That is the conclusion reached by Washington Examiner columnist Timothy P. Carney, while chasing the tail of economic policy causes and effects in Kentucky, centered around corporate (and corporatist) behemoth GE. Sample:
Biden was at GE's Appliance Park in Louisville, where a raft of government subsidies (and probably some gentle urging from the White House) has spurred the multinational conglomerate to begin manufacturing hybrid electric water heaters—part of the "new foundation for a new economy," Biden said.
But later this month, 75 miles east, workers at GE's Kentucky Glass Plant get to see the other side of Big Government. About 175 workers there make glass, which is shipped to the Winchester Bulb Plant. Winchester Bulb is being shut down in September, and so the Lexington Glass Plant will be shuttered in late July.
GE explained in a press release last year, "A variety of energy regulations that establish lighting efficiency standards are being implemented in the U.S. and other countries, in some cases this year, and will soon make the familiar lighting products produced at the Winchester Plant obsolete."

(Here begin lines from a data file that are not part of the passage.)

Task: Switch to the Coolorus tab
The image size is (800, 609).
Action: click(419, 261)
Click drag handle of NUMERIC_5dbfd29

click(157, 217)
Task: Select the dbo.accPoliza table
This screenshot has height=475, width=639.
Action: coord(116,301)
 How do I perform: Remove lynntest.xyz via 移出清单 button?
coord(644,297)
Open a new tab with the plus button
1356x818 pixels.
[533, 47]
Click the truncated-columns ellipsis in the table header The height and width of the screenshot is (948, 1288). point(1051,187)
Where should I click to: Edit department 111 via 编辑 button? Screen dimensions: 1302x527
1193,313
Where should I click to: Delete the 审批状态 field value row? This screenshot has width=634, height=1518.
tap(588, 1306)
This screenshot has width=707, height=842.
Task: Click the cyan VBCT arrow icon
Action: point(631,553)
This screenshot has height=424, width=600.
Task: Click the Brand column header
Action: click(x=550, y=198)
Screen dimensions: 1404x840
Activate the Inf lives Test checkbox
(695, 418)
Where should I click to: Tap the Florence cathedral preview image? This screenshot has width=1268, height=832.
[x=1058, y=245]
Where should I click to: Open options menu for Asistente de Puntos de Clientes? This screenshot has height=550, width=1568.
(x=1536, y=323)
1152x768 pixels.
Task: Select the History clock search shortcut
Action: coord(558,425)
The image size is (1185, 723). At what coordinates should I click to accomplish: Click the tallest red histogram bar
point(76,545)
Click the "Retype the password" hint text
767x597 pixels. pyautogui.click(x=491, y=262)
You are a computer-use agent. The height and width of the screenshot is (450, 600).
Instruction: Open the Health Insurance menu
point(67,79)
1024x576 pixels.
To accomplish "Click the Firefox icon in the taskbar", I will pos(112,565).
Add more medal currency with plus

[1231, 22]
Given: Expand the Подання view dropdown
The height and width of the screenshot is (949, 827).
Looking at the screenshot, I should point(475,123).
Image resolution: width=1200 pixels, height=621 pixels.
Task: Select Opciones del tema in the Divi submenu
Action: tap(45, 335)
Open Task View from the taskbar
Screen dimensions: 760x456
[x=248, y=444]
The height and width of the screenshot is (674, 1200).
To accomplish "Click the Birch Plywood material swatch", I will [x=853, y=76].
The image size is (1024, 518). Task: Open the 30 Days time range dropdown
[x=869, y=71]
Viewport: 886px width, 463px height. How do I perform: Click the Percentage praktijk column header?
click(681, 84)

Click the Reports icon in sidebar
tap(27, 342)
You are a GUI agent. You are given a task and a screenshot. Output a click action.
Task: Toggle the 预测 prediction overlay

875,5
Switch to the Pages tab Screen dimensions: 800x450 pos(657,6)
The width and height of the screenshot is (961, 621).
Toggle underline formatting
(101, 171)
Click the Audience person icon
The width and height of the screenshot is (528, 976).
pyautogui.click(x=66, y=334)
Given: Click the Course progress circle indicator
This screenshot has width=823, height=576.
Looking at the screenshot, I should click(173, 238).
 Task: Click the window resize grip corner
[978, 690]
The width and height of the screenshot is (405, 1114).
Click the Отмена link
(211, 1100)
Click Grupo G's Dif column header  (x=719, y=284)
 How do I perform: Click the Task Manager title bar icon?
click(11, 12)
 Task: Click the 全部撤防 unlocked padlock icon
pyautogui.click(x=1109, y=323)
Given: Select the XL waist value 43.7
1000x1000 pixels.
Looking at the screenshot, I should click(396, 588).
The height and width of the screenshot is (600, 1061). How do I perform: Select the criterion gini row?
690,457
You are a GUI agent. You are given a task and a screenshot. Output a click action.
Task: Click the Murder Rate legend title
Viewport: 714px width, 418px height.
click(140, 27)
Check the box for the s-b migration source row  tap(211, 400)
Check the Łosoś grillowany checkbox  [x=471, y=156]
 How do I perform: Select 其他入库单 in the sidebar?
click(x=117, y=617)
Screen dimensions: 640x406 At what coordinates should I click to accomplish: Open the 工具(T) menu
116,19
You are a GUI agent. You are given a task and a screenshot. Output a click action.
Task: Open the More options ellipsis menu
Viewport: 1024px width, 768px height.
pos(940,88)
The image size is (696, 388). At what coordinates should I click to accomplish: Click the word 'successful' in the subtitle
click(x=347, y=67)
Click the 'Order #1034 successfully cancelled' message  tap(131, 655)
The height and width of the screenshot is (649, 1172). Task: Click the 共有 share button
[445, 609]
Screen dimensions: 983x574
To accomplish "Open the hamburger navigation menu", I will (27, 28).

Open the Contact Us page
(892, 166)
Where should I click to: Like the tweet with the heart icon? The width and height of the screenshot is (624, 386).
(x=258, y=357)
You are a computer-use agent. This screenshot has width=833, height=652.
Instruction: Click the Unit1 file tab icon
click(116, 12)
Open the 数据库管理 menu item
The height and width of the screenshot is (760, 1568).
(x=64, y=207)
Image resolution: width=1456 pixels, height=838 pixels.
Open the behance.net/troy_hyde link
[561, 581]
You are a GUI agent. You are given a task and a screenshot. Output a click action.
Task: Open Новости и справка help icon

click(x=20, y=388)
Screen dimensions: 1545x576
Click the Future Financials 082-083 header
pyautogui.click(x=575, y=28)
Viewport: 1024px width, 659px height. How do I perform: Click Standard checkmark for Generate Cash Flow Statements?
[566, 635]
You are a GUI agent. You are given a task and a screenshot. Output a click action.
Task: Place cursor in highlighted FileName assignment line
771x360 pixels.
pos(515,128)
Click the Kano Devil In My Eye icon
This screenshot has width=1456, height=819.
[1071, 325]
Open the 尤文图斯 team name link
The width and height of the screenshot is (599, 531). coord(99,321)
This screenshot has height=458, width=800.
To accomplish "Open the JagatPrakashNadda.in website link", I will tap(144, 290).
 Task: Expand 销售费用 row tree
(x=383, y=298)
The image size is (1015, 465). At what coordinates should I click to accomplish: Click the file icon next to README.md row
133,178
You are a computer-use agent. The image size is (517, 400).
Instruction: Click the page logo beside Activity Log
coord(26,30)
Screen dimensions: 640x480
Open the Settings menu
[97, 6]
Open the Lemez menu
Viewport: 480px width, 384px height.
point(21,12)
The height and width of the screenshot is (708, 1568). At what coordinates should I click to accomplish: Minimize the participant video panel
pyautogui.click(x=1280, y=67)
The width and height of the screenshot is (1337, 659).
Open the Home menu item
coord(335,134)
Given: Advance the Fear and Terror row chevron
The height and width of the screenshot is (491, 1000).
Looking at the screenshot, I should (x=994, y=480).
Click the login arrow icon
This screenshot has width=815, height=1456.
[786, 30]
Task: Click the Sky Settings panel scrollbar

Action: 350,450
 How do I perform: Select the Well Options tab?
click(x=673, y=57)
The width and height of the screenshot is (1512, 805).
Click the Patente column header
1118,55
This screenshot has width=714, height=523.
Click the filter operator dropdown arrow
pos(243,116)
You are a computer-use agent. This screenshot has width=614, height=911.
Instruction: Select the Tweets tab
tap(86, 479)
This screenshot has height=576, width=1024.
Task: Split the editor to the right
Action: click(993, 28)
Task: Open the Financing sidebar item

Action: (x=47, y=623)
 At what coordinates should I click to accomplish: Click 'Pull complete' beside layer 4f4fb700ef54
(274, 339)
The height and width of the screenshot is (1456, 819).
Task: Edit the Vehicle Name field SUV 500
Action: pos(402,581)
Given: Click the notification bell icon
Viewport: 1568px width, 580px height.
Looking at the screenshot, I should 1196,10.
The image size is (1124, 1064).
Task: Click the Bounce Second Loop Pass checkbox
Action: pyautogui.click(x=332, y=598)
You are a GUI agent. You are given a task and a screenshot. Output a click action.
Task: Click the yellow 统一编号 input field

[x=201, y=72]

These were "green" regulations that then-Sen. Obama supported in the 2007 energy bill—as did GE. The company, you see, makes more profit off the more efficient compact fluorescent bulbs, because the company can charge more, but also because it makes those bulbs in China, with cheaper labor costs and fewer environmental regulations.
So, Obama and GE teamed up, pushed Big Government environmental regs and killed nearly 500 jobs in Lexington, Winchester, and another glass factory in Niles, Ohio.
Whole thing here.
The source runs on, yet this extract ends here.